Please substitute "interface agent" for every instance of "GUI agent" in the lines below, and leave all other text unchanged.

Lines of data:
-- START --

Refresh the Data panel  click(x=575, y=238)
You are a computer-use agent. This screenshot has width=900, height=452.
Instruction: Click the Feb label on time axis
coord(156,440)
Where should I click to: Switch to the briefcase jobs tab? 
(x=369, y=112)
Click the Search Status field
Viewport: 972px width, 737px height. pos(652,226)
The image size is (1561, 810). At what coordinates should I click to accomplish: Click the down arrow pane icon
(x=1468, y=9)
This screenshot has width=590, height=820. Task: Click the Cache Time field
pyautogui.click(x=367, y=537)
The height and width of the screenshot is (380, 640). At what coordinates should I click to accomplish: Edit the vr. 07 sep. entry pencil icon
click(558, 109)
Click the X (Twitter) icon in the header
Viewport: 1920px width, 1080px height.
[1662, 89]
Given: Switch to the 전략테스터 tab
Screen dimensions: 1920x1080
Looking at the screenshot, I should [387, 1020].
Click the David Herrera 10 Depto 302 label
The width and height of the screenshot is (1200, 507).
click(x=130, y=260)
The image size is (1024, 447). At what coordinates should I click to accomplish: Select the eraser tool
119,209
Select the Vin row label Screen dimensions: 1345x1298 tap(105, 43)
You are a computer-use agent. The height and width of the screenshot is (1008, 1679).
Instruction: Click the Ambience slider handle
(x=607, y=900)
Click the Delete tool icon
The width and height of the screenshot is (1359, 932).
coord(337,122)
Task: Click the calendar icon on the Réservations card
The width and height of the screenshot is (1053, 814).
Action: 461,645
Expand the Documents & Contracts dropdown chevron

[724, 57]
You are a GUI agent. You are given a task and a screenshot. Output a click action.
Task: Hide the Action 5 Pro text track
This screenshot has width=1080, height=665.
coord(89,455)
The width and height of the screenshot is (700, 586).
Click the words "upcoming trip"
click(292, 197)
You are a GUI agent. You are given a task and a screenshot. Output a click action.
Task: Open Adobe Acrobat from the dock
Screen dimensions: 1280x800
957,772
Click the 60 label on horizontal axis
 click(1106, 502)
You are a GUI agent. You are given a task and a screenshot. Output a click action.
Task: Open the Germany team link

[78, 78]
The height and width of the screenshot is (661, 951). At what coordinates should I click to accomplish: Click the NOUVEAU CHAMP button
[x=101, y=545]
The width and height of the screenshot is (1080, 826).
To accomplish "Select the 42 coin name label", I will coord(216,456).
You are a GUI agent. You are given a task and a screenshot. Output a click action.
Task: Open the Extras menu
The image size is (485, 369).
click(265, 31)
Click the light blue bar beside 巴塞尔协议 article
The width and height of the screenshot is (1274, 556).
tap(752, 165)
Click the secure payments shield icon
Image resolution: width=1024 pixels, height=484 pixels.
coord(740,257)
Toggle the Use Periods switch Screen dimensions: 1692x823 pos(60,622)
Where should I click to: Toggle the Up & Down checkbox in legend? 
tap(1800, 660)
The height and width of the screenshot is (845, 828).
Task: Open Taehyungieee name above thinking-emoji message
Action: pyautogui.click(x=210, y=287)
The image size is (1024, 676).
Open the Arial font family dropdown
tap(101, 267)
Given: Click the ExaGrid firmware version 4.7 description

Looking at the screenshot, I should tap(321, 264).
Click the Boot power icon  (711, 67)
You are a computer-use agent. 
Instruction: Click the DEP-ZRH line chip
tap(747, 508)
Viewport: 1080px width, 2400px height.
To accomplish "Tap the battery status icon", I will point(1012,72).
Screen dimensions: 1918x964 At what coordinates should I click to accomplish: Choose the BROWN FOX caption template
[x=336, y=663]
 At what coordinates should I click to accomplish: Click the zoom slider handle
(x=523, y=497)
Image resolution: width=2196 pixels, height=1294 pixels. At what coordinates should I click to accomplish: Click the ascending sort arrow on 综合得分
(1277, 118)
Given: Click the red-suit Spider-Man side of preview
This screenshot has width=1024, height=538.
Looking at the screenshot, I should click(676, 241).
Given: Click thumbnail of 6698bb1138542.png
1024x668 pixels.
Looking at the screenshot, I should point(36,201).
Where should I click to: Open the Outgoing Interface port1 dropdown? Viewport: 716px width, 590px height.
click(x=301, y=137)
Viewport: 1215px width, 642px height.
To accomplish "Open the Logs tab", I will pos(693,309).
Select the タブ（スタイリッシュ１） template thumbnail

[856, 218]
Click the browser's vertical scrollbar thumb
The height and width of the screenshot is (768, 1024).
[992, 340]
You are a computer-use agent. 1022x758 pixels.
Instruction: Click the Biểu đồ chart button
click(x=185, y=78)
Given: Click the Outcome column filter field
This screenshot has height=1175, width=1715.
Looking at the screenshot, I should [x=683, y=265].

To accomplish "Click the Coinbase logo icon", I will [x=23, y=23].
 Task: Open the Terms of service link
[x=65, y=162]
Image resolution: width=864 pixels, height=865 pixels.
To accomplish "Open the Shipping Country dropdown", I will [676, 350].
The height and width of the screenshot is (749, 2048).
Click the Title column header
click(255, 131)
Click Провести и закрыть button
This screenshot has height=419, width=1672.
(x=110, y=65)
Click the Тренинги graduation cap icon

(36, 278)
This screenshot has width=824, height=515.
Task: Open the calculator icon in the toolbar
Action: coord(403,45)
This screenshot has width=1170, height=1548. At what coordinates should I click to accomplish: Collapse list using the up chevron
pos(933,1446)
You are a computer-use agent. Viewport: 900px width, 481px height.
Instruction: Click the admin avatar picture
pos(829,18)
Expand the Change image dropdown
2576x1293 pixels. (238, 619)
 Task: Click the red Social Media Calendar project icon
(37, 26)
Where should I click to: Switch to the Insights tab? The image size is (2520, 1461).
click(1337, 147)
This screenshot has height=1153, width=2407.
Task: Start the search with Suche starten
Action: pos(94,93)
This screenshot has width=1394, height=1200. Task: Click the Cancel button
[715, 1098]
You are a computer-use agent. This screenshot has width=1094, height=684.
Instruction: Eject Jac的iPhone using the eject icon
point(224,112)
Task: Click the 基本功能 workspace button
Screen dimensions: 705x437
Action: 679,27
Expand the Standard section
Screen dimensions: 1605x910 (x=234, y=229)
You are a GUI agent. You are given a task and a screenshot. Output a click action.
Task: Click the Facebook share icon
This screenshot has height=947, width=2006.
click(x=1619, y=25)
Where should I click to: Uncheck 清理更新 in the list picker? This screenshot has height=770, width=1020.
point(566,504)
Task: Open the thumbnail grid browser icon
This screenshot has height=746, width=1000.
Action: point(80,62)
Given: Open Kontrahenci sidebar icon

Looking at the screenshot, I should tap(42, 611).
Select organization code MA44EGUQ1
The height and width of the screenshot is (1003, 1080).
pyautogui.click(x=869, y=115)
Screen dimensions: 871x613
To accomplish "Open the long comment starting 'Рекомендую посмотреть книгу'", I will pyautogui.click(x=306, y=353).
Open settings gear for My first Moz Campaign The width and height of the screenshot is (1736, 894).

-- END --

§ WRITTEN ANSWER
Refresh the Data panel  click(x=575, y=238)
You are a computer-use agent. This screenshot has width=900, height=452.
Instruction: Click the Feb label on time axis
coord(156,440)
Where should I click to: Switch to the briefcase jobs tab? 
(x=369, y=112)
Click the Search Status field
Viewport: 972px width, 737px height. pos(652,226)
The image size is (1561, 810). At what coordinates should I click to accomplish: Click the down arrow pane icon
(x=1468, y=9)
This screenshot has width=590, height=820. Task: Click the Cache Time field
pyautogui.click(x=367, y=537)
The height and width of the screenshot is (380, 640). At what coordinates should I click to accomplish: Edit the vr. 07 sep. entry pencil icon
click(558, 109)
Click the X (Twitter) icon in the header
Viewport: 1920px width, 1080px height.
[1662, 89]
Given: Switch to the 전략테스터 tab
Screen dimensions: 1920x1080
Looking at the screenshot, I should [387, 1020].
Click the David Herrera 10 Depto 302 label
The width and height of the screenshot is (1200, 507).
click(x=130, y=260)
The image size is (1024, 447). At what coordinates should I click to accomplish: Select the eraser tool
119,209
Select the Vin row label Screen dimensions: 1345x1298 tap(105, 43)
You are a computer-use agent. The height and width of the screenshot is (1008, 1679).
Instruction: Click the Ambience slider handle
(x=607, y=900)
Click the Delete tool icon
The width and height of the screenshot is (1359, 932).
coord(337,122)
Task: Click the calendar icon on the Réservations card
The width and height of the screenshot is (1053, 814).
Action: 461,645
Expand the Documents & Contracts dropdown chevron

[724, 57]
You are a interface agent. You are given a task and a screenshot. Output a click action.
Task: Hide the Action 5 Pro text track
This screenshot has width=1080, height=665.
coord(89,455)
The width and height of the screenshot is (700, 586).
Click the words "upcoming trip"
click(292, 197)
You are a interface agent. You are given a task and a screenshot. Output a click action.
Task: Open Adobe Acrobat from the dock
Screen dimensions: 1280x800
957,772
Click the 60 label on horizontal axis
 click(1106, 502)
You are a interface agent. You are given a task and a screenshot. Output a click action.
Task: Open the Germany team link

[78, 78]
The height and width of the screenshot is (661, 951). At what coordinates should I click to accomplish: Click the NOUVEAU CHAMP button
[x=101, y=545]
The width and height of the screenshot is (1080, 826).
To accomplish "Select the 42 coin name label", I will coord(216,456).
You are a interface agent. You are given a task and a screenshot. Output a click action.
Task: Open the Extras menu
The image size is (485, 369).
click(265, 31)
Click the light blue bar beside 巴塞尔协议 article
The width and height of the screenshot is (1274, 556).
tap(752, 165)
Click the secure payments shield icon
Image resolution: width=1024 pixels, height=484 pixels.
coord(740,257)
Toggle the Use Periods switch Screen dimensions: 1692x823 pos(60,622)
Where should I click to: Toggle the Up & Down checkbox in legend? 
tap(1800, 660)
The height and width of the screenshot is (845, 828).
Task: Open Taehyungieee name above thinking-emoji message
Action: pyautogui.click(x=210, y=287)
The image size is (1024, 676).
Open the Arial font family dropdown
tap(101, 267)
Given: Click the ExaGrid firmware version 4.7 description

Looking at the screenshot, I should tap(321, 264).
Click the Boot power icon  (711, 67)
You are a computer-use agent. 
Instruction: Click the DEP-ZRH line chip
tap(747, 508)
Viewport: 1080px width, 2400px height.
To accomplish "Tap the battery status icon", I will point(1012,72).
Screen dimensions: 1918x964 At what coordinates should I click to accomplish: Choose the BROWN FOX caption template
[x=336, y=663]
 At what coordinates should I click to accomplish: Click the zoom slider handle
(x=523, y=497)
Image resolution: width=2196 pixels, height=1294 pixels. At what coordinates should I click to accomplish: Click the ascending sort arrow on 综合得分
(1277, 118)
Given: Click the red-suit Spider-Man side of preview
This screenshot has width=1024, height=538.
Looking at the screenshot, I should click(676, 241).
Given: Click thumbnail of 6698bb1138542.png
1024x668 pixels.
Looking at the screenshot, I should point(36,201).
Where should I click to: Open the Outgoing Interface port1 dropdown? Viewport: 716px width, 590px height.
click(x=301, y=137)
Viewport: 1215px width, 642px height.
To accomplish "Open the Logs tab", I will pos(693,309).
Select the タブ（スタイリッシュ１） template thumbnail

[856, 218]
Click the browser's vertical scrollbar thumb
The height and width of the screenshot is (768, 1024).
[992, 340]
You are a computer-use agent. 1022x758 pixels.
Instruction: Click the Biểu đồ chart button
click(x=185, y=78)
Given: Click the Outcome column filter field
This screenshot has height=1175, width=1715.
Looking at the screenshot, I should [x=683, y=265].

To accomplish "Click the Coinbase logo icon", I will [x=23, y=23].
 Task: Open the Terms of service link
[x=65, y=162]
Image resolution: width=864 pixels, height=865 pixels.
To accomplish "Open the Shipping Country dropdown", I will [676, 350].
The height and width of the screenshot is (749, 2048).
Click the Title column header
click(255, 131)
Click Провести и закрыть button
This screenshot has height=419, width=1672.
(x=110, y=65)
Click the Тренинги graduation cap icon

(36, 278)
This screenshot has width=824, height=515.
Task: Open the calculator icon in the toolbar
Action: coord(403,45)
This screenshot has width=1170, height=1548. At what coordinates should I click to accomplish: Collapse list using the up chevron
pos(933,1446)
You are a computer-use agent. Viewport: 900px width, 481px height.
Instruction: Click the admin avatar picture
pos(829,18)
Expand the Change image dropdown
2576x1293 pixels. (238, 619)
 Task: Click the red Social Media Calendar project icon
(37, 26)
Where should I click to: Switch to the Insights tab? The image size is (2520, 1461).
click(1337, 147)
This screenshot has height=1153, width=2407.
Task: Start the search with Suche starten
Action: pos(94,93)
This screenshot has width=1394, height=1200. Task: Click the Cancel button
[715, 1098]
You are a computer-use agent. This screenshot has width=1094, height=684.
Instruction: Eject Jac的iPhone using the eject icon
point(224,112)
Task: Click the 基本功能 workspace button
Screen dimensions: 705x437
Action: 679,27
Expand the Standard section
Screen dimensions: 1605x910 (x=234, y=229)
You are a interface agent. You are given a task and a screenshot. Output a click action.
Task: Click the Facebook share icon
This screenshot has height=947, width=2006.
click(x=1619, y=25)
Where should I click to: Uncheck 清理更新 in the list picker? This screenshot has height=770, width=1020.
point(566,504)
Task: Open the thumbnail grid browser icon
This screenshot has height=746, width=1000.
Action: point(80,62)
Given: Open Kontrahenci sidebar icon

Looking at the screenshot, I should tap(42, 611).
Select organization code MA44EGUQ1
The height and width of the screenshot is (1003, 1080).
pyautogui.click(x=869, y=115)
Screen dimensions: 871x613
To accomplish "Open the long comment starting 'Рекомендую посмотреть книгу'", I will pyautogui.click(x=306, y=353).
Open settings gear for My first Moz Campaign The width and height of the screenshot is (1736, 894).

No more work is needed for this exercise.